* **Task brief**:
Repeat only the stretch of lines below that runs from the line with "The image size is (532, 335)." through the line with "The width and height of the screenshot is (516, 290).", unaltered.
-- Input for this task follows --
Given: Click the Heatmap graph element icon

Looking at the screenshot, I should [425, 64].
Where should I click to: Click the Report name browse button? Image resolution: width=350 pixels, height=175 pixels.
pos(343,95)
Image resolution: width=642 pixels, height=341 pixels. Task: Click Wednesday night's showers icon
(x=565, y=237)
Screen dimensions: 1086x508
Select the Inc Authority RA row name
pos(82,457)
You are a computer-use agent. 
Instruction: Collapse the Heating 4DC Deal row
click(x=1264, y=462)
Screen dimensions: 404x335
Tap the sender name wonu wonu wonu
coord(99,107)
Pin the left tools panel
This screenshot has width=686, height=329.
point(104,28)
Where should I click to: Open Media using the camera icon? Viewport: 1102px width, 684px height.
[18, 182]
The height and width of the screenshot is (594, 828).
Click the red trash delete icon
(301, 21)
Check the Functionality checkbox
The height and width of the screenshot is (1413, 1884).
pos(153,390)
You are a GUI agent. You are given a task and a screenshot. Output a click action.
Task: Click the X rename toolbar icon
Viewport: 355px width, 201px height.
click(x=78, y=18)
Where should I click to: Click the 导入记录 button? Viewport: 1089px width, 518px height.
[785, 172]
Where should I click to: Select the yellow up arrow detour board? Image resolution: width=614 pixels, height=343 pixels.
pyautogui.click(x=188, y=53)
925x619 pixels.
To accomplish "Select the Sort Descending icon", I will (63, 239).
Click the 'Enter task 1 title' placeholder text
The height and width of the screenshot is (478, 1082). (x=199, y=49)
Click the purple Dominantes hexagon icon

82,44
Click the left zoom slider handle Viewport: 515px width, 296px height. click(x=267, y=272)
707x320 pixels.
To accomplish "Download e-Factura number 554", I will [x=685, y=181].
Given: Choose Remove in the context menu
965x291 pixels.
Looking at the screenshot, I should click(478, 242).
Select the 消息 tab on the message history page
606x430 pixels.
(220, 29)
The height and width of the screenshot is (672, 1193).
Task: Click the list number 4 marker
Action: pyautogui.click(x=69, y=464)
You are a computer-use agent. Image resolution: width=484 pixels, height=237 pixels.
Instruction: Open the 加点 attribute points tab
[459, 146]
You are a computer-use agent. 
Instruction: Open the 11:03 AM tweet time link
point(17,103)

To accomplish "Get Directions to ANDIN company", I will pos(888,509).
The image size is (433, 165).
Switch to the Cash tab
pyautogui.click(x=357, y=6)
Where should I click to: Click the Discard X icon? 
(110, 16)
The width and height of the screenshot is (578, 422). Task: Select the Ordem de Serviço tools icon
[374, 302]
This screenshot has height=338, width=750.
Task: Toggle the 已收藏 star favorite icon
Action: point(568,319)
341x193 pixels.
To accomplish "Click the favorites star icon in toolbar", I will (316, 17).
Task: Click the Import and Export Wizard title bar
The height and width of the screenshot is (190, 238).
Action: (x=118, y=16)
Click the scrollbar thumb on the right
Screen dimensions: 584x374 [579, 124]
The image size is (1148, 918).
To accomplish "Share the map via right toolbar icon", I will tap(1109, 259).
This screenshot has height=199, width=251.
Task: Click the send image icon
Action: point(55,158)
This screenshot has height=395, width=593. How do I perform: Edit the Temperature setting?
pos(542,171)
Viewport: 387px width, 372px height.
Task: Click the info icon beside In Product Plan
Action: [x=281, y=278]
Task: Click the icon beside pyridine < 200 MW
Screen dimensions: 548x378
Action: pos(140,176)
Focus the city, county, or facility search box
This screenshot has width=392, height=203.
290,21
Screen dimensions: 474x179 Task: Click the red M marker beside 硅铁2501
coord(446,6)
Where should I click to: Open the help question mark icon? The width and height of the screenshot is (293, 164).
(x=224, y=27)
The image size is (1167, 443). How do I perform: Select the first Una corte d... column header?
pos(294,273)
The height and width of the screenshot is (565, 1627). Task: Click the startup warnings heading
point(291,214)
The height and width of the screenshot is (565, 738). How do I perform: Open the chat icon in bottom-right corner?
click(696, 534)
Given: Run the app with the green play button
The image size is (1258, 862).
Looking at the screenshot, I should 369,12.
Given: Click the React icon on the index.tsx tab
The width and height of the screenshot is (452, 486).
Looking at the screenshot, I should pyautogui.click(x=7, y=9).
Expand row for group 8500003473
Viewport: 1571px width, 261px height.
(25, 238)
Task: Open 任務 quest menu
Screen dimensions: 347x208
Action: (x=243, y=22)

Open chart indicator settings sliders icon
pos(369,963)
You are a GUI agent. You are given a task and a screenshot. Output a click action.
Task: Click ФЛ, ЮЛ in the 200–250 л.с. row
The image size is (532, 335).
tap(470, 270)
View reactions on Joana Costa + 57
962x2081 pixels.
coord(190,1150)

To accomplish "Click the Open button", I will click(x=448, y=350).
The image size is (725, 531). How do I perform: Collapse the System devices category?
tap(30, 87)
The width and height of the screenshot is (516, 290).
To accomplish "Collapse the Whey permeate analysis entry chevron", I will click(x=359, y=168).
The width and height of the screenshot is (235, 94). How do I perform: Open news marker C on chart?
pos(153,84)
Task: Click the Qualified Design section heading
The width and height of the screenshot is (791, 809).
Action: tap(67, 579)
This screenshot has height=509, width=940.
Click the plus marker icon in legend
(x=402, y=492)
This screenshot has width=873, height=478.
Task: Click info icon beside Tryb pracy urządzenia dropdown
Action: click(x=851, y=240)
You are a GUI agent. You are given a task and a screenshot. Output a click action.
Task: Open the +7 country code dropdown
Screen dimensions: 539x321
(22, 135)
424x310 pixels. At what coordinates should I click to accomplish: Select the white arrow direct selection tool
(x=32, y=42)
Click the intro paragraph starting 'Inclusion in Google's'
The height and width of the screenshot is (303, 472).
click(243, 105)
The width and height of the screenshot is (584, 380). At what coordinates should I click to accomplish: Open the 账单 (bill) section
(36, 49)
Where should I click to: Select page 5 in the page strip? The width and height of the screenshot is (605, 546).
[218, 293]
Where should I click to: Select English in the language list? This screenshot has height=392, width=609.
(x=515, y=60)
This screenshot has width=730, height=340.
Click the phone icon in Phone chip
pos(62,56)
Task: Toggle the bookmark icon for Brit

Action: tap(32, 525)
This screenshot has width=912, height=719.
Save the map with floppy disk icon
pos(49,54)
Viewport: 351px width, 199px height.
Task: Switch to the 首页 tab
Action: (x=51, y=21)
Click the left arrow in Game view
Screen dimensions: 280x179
-- Input for this task concluded --
* **Problem solution**:
The image size is (532, 335).
tap(470, 270)
View reactions on Joana Costa + 57
962x2081 pixels.
coord(190,1150)

To accomplish "Click the Open button", I will click(x=448, y=350).
The image size is (725, 531). How do I perform: Collapse the System devices category?
tap(30, 87)
The width and height of the screenshot is (516, 290).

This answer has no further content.